#### Exercise requirements:
Convert the rows below into a numbered list, leaving out any blank lines.

[Element and text position data]
○ ○ ○ ○ ○

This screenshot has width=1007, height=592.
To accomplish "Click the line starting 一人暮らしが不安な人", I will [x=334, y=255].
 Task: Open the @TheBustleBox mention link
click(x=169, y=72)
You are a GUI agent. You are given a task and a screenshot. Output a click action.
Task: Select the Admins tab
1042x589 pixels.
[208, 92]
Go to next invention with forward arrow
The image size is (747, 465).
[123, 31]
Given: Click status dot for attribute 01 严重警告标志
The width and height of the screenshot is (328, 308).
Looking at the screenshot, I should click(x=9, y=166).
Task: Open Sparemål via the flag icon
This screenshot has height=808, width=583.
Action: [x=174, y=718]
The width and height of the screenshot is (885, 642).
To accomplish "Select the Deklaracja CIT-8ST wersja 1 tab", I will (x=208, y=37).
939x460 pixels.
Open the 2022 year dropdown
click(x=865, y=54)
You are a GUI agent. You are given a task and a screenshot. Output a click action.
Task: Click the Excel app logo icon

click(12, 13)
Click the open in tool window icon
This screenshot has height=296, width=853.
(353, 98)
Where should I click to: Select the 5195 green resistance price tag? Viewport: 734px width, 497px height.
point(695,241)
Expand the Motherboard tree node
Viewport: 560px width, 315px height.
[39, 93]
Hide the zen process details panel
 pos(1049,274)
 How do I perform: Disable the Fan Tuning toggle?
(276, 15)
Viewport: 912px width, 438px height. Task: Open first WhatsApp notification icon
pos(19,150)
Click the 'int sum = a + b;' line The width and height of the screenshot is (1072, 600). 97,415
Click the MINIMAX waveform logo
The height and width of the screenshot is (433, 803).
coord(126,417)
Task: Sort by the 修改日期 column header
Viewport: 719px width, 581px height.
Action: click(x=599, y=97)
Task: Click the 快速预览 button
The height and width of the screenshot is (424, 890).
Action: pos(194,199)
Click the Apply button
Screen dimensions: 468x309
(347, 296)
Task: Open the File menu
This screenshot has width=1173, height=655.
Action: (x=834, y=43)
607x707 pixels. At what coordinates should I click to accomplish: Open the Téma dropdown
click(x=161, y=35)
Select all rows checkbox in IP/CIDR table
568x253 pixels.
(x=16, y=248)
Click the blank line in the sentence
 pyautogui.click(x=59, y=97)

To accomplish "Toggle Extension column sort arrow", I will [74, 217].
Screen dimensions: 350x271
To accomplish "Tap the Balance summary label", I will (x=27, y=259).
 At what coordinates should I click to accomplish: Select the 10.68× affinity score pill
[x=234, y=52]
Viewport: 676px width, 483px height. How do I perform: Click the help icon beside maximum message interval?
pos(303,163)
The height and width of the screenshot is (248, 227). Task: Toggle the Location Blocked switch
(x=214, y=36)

○ ○ ○ ○ ○

#### Final result:
1. This screenshot has width=1007, height=592.
2. To accomplish "Click the line starting 一人暮らしが不安な人", I will [x=334, y=255].
3.  Task: Open the @TheBustleBox mention link
4. click(x=169, y=72)
5. You are a GUI agent. You are given a task and a screenshot. Output a click action.
6. Task: Select the Admins tab
7. 1042x589 pixels.
8. [208, 92]
9. Go to next invention with forward arrow
10. The image size is (747, 465).
11. [123, 31]
12. Given: Click status dot for attribute 01 严重警告标志
13. The width and height of the screenshot is (328, 308).
14. Looking at the screenshot, I should click(x=9, y=166).
15. Task: Open Sparemål via the flag icon
16. This screenshot has height=808, width=583.
17. Action: [x=174, y=718]
18. The width and height of the screenshot is (885, 642).
19. To accomplish "Select the Deklaracja CIT-8ST wersja 1 tab", I will (x=208, y=37).
20. 939x460 pixels.
21. Open the 2022 year dropdown
22. click(x=865, y=54)
23. You are a GUI agent. You are given a task and a screenshot. Output a click action.
24. Task: Click the Excel app logo icon
25. click(12, 13)
26. Click the open in tool window icon
27. This screenshot has height=296, width=853.
28. (353, 98)
29. Where should I click to: Select the 5195 green resistance price tag? Viewport: 734px width, 497px height.
30. point(695,241)
31. Expand the Motherboard tree node
32. Viewport: 560px width, 315px height.
33. [39, 93]
34. Hide the zen process details panel
35.  pos(1049,274)
36.  How do I perform: Disable the Fan Tuning toggle?
37. (276, 15)
38. Viewport: 912px width, 438px height. Task: Open first WhatsApp notification icon
39. pos(19,150)
40. Click the 'int sum = a + b;' line The width and height of the screenshot is (1072, 600). 97,415
41. Click the MINIMAX waveform logo
42. The height and width of the screenshot is (433, 803).
43. coord(126,417)
44. Task: Sort by the 修改日期 column header
45. Viewport: 719px width, 581px height.
46. Action: click(x=599, y=97)
47. Task: Click the 快速预览 button
48. The height and width of the screenshot is (424, 890).
49. Action: pos(194,199)
50. Click the Apply button
51. Screen dimensions: 468x309
52. (347, 296)
53. Task: Open the File menu
54. This screenshot has width=1173, height=655.
55. Action: (x=834, y=43)
56. 607x707 pixels. At what coordinates should I click to accomplish: Open the Téma dropdown
57. click(x=161, y=35)
58. Select all rows checkbox in IP/CIDR table
59. 568x253 pixels.
60. (x=16, y=248)
61. Click the blank line in the sentence
62.  pyautogui.click(x=59, y=97)
63. To accomplish "Toggle Extension column sort arrow", I will [74, 217].
64. Screen dimensions: 350x271
65. To accomplish "Tap the Balance summary label", I will (x=27, y=259).
66.  At what coordinates should I click to accomplish: Select the 10.68× affinity score pill
67. [x=234, y=52]
68. Viewport: 676px width, 483px height. How do I perform: Click the help icon beside maximum message interval?
69. pos(303,163)
70. The height and width of the screenshot is (248, 227). Task: Toggle the Location Blocked switch
71. (x=214, y=36)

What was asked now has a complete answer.